Bringing Scrapy and MongoEngine together.

PyPI Version Build Status GPL-2.0-only OR LGPL-2.1-or-later

scrapy-mongoengine-item is an extension that allows you to define Scrapy items using existing MongoEngine documents.

Documentation is available on Read the Docs.

Prerequisites

Both Python 2.7 and Python 3.5/3.6 are supported. For Python 3 you need Scrapy v1.1 or above.

Latest tested MongoEngine version is MongoEngine 0.17.0.

Installation

  1. Install latest stable version from PyPI:

    pip install scrapy-mongoengine-item

    or latest stable version from GitHub:

    pip install https://github.com/barseghyanartur/scrapy-mongoengine-item/archive/stable.tar.gz

    or latest stable version from BitBucket:

    pip install https://bitbucket.org/barseghyanartur/scrapy-mongoengine-item/get/stable.tar.gz

Introduction

MongoEngineItem is a class of item that gets its fields definition from a MongoEngine document, you simply create a MongoEngineItem and specify what MongoEngine document it relates to.

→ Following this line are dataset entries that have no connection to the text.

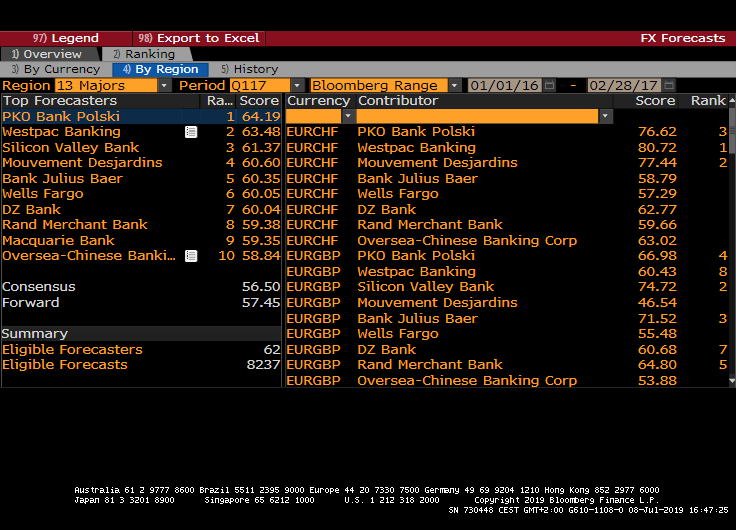Open the calendar picker for end date 02/28/17
The height and width of the screenshot is (530, 736).
click(669, 86)
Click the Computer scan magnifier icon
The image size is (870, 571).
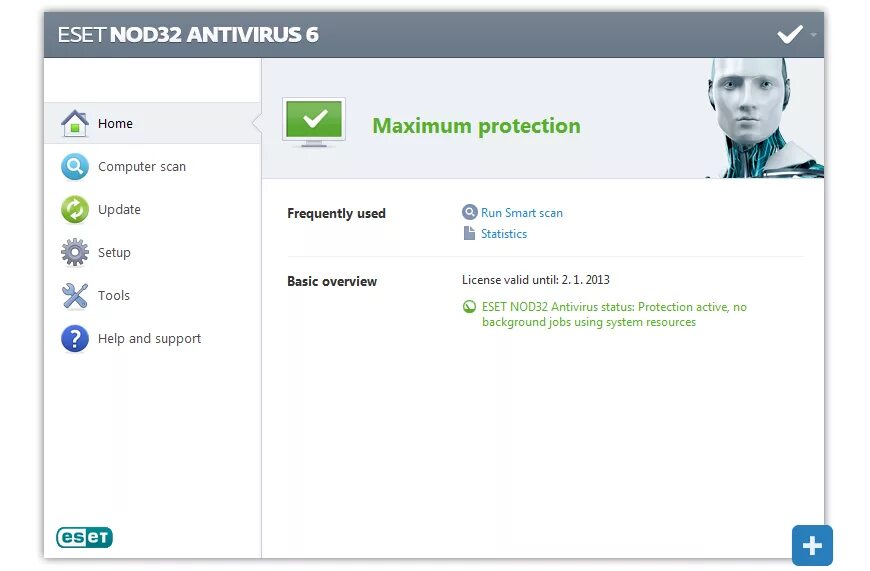75,166

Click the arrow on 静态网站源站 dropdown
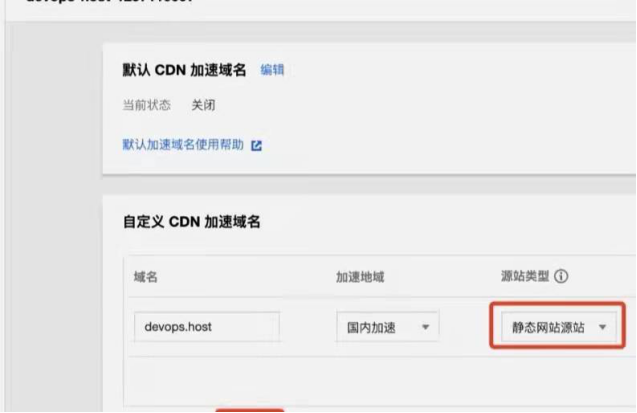pos(602,327)
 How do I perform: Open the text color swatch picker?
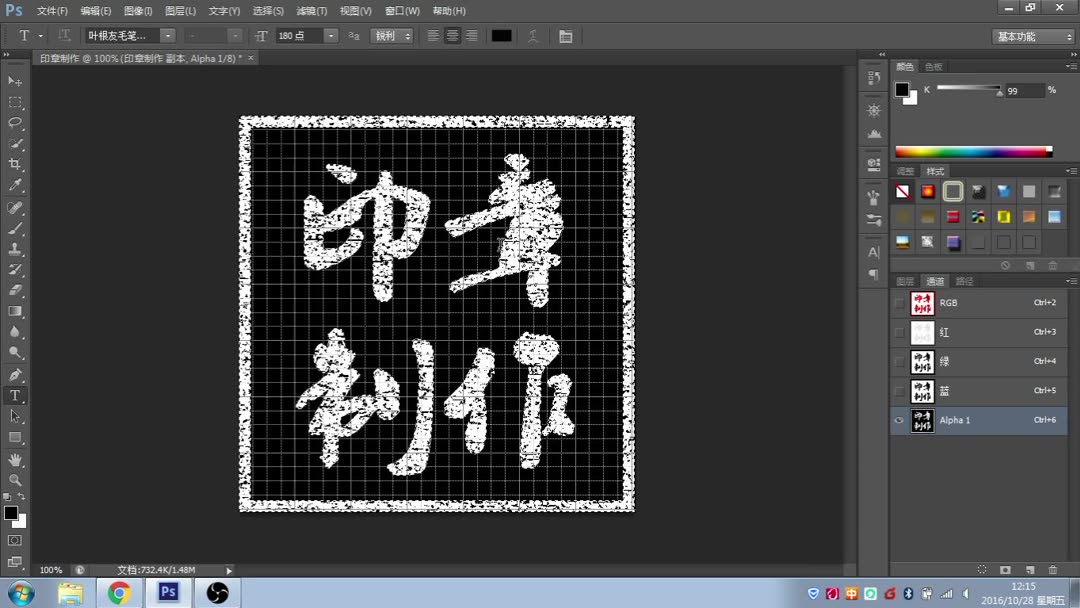click(x=501, y=35)
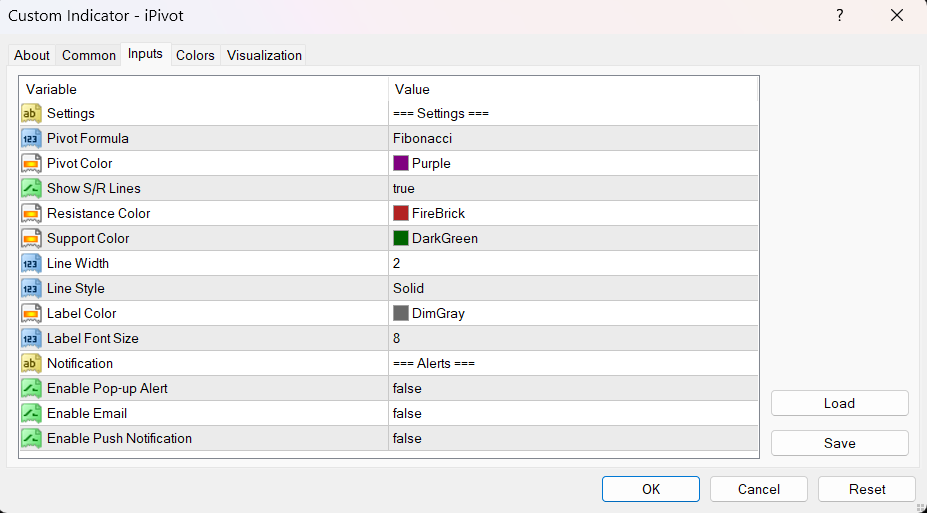Open the Visualization tab
Screen dimensions: 927x513
264,56
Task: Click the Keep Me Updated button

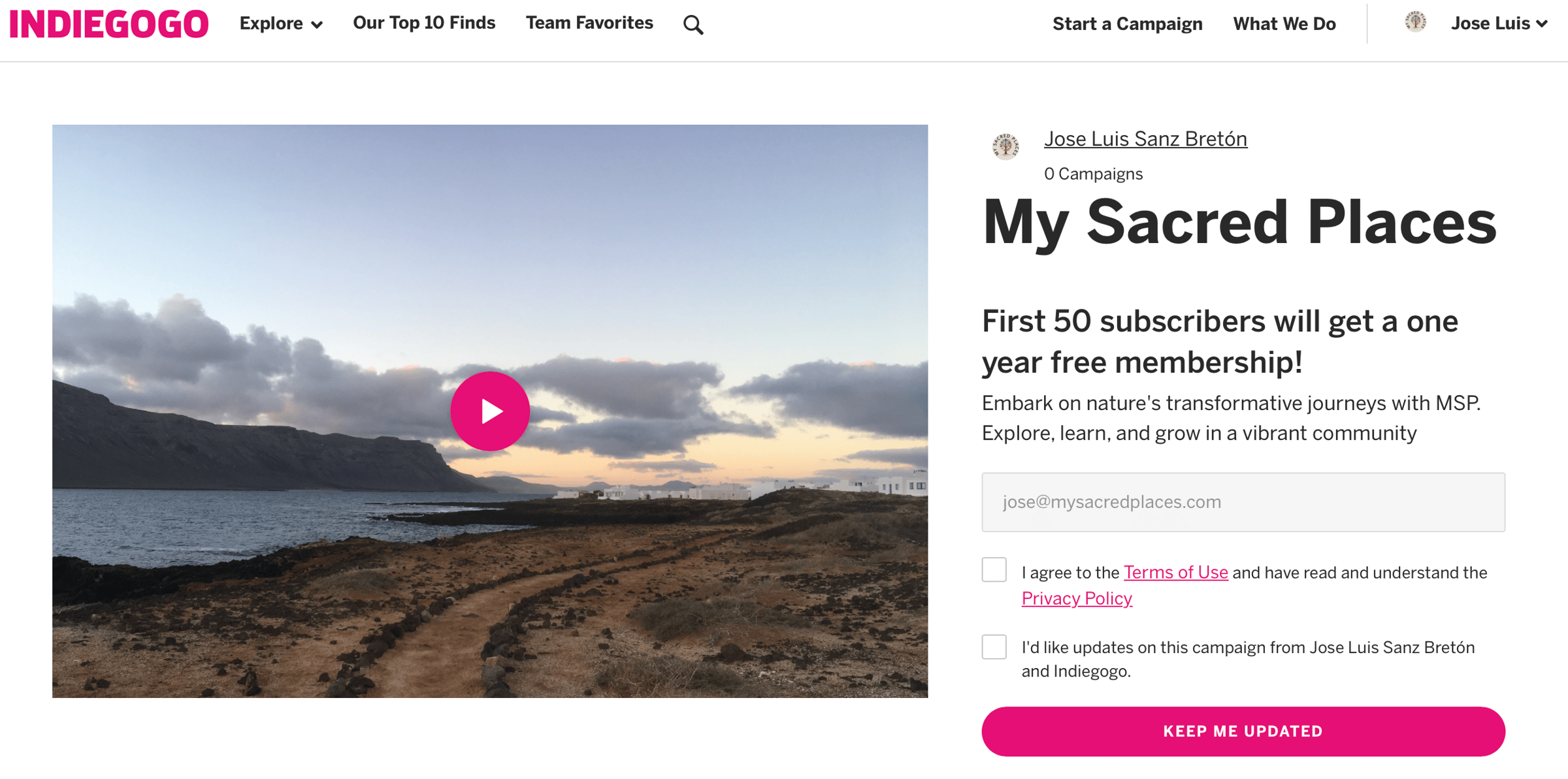Action: coord(1242,731)
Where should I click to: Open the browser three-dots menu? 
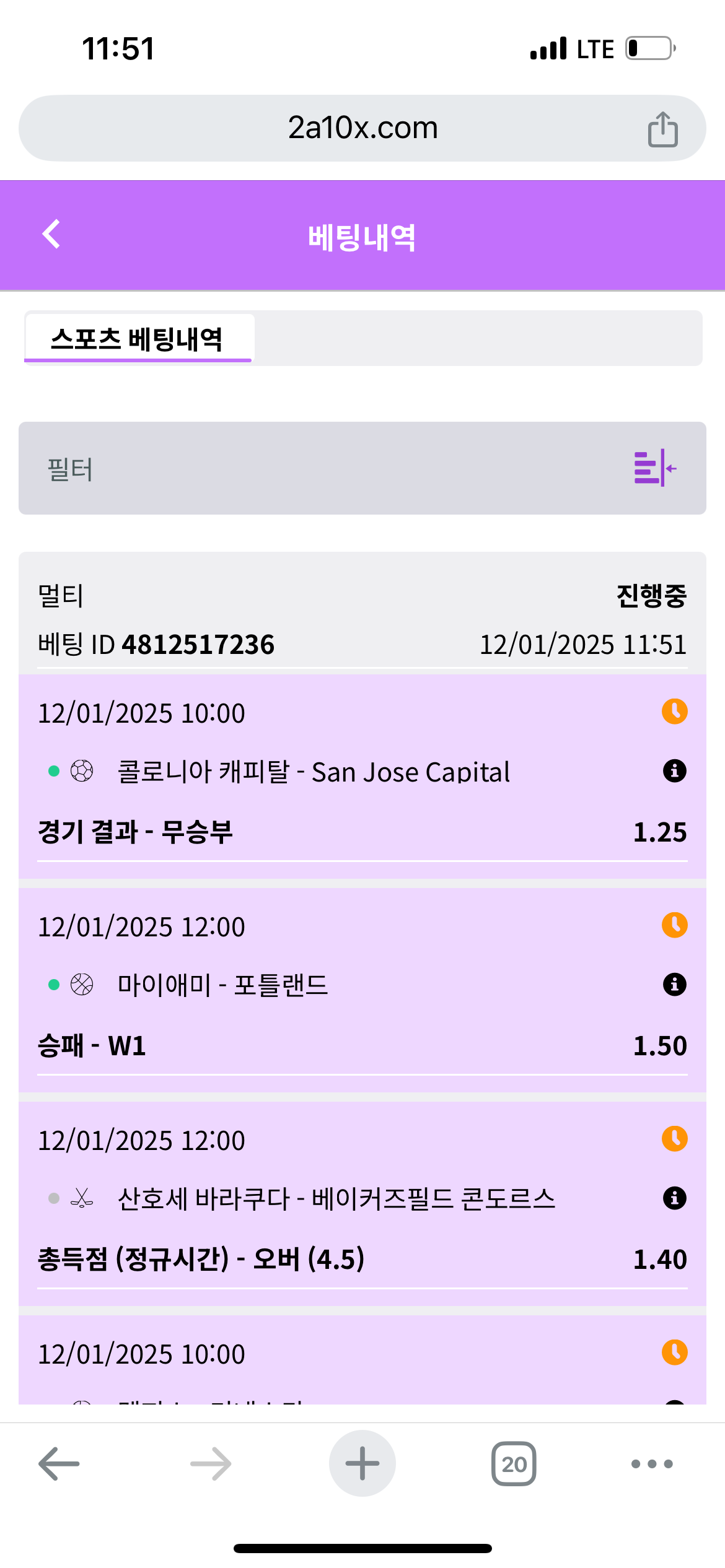[x=651, y=1464]
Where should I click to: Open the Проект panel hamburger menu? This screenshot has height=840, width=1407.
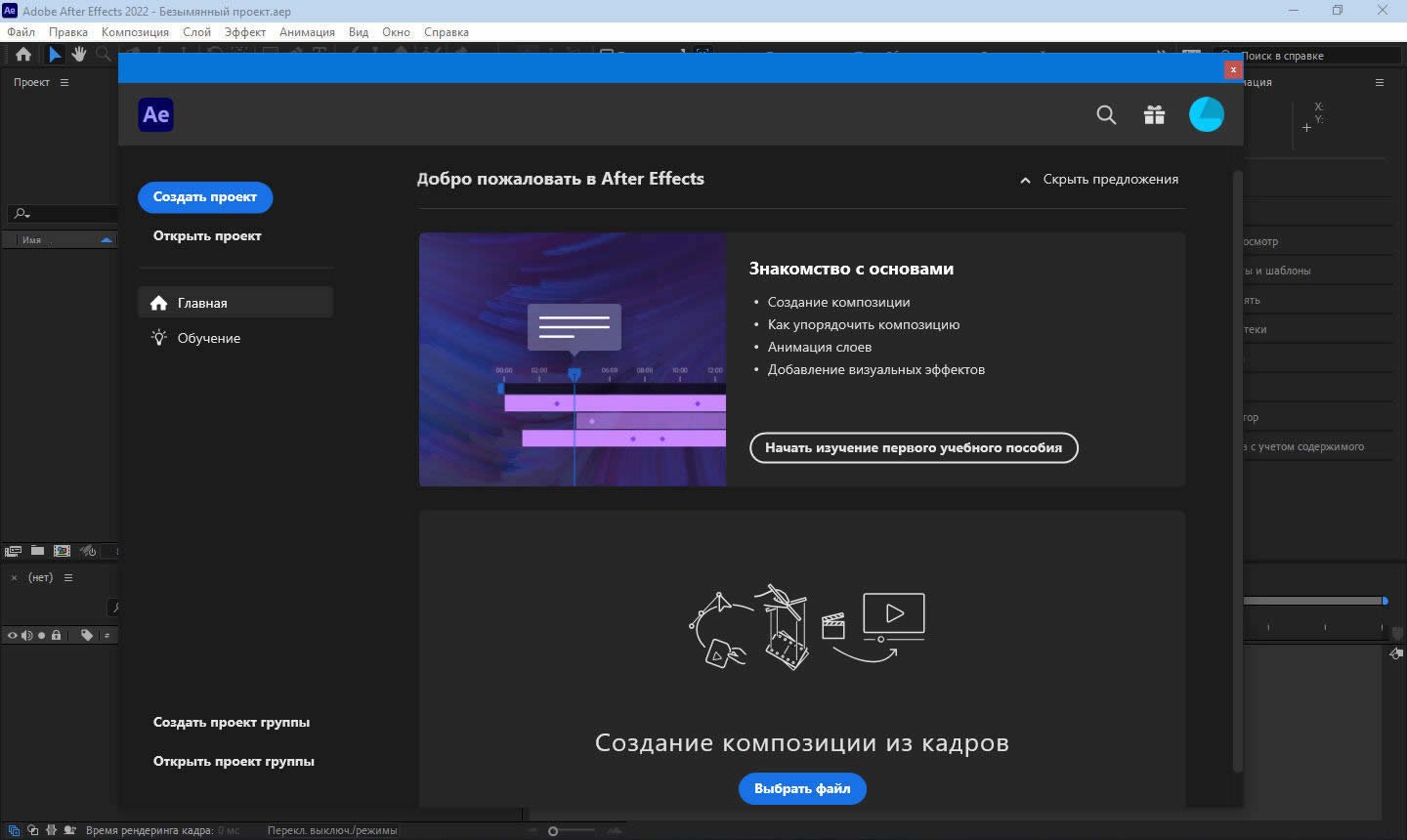(64, 83)
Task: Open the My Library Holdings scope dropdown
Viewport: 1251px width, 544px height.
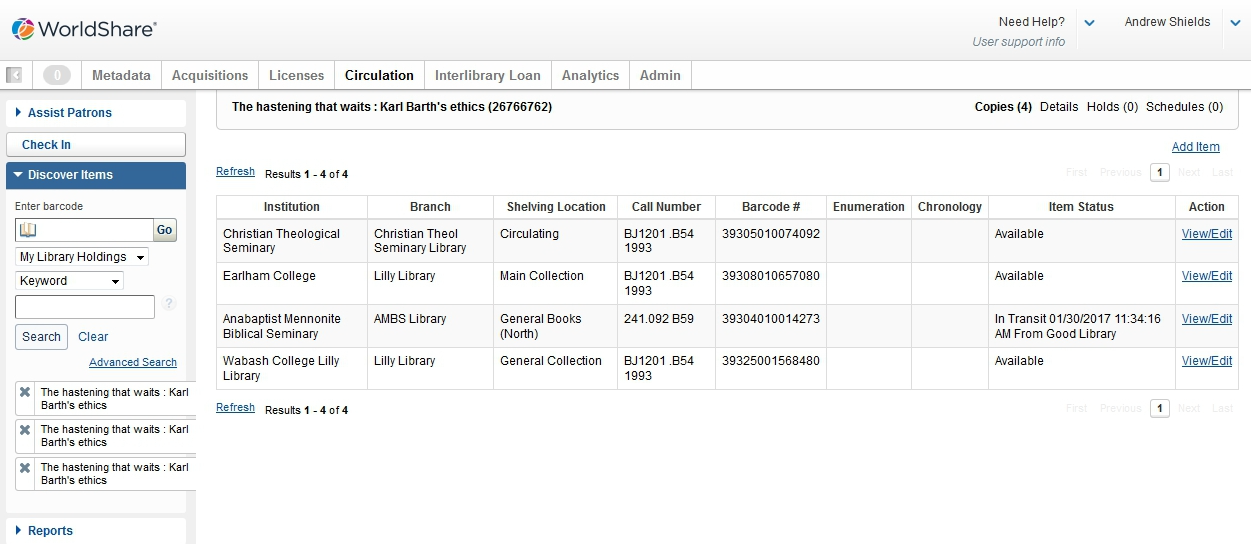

Besides of getting the document fields defined on your item, MongoEngineItem provides a method to create and populate a MongoEngine document instance with the item data.

Usage

MongoEngineItem works as follows: you create a subclass and define its mongoengine_document attribute to be a valid MongoEngine document. With this you will get an item with a field for each MongoEngine document field.

In addition, you can define fields that aren’t present in the document and even override fields that are present in the model defining them in the item.

Let’s see some examples:

Creating a MongoEngine document for the examples:

from mongoengine import fields, document

class Person(document.Document):

    name = fields.StringField(max_length=255)
    age = fields.IntField()

Defining a basic MongoEngineItem:

from scrapy_mongoengine_item import MongoEngineItem

class PersonItem(MongoEngineItem):

    mongoengine_document = Person

MongoEngineItem works just like Scrapy items:

p = PersonItem()
p['name'] = 'John'
p['age'] = 22

To obtain the MongoEngine document from the item, we call the extra method MongoEngineItem.save() of the MongoEngineItem:

person = p.save()
person.name
# 'John'
person.age
# 22
person.id
# 1

The document is already saved when we call MongoEngineItem.save(), we can prevent this by calling it with commit=False. We can use commit=False in MongoEngineItem.save() method to obtain an unsaved document:

person = p.save(commit=False)
person.name
# 'John'
person.age
# 22
person.id
# None

As said before, we can add other fields to the item:

import scrapy
from scrapy_mongoengine_item import MongoEngineItem

class PersonItem(MongoEngineItem):

    mongoengine_document = Person
    sex = scrapy.Field()
p = PersonItem()
p['name'] = 'John'
p['age'] = 22
p['sex'] = 'M'

And we can override the fields of the document with your own:

class PersonItem(MongoEngineItem):

    mongoengine_document = Person
    name = scrapy.Field(default='No Name')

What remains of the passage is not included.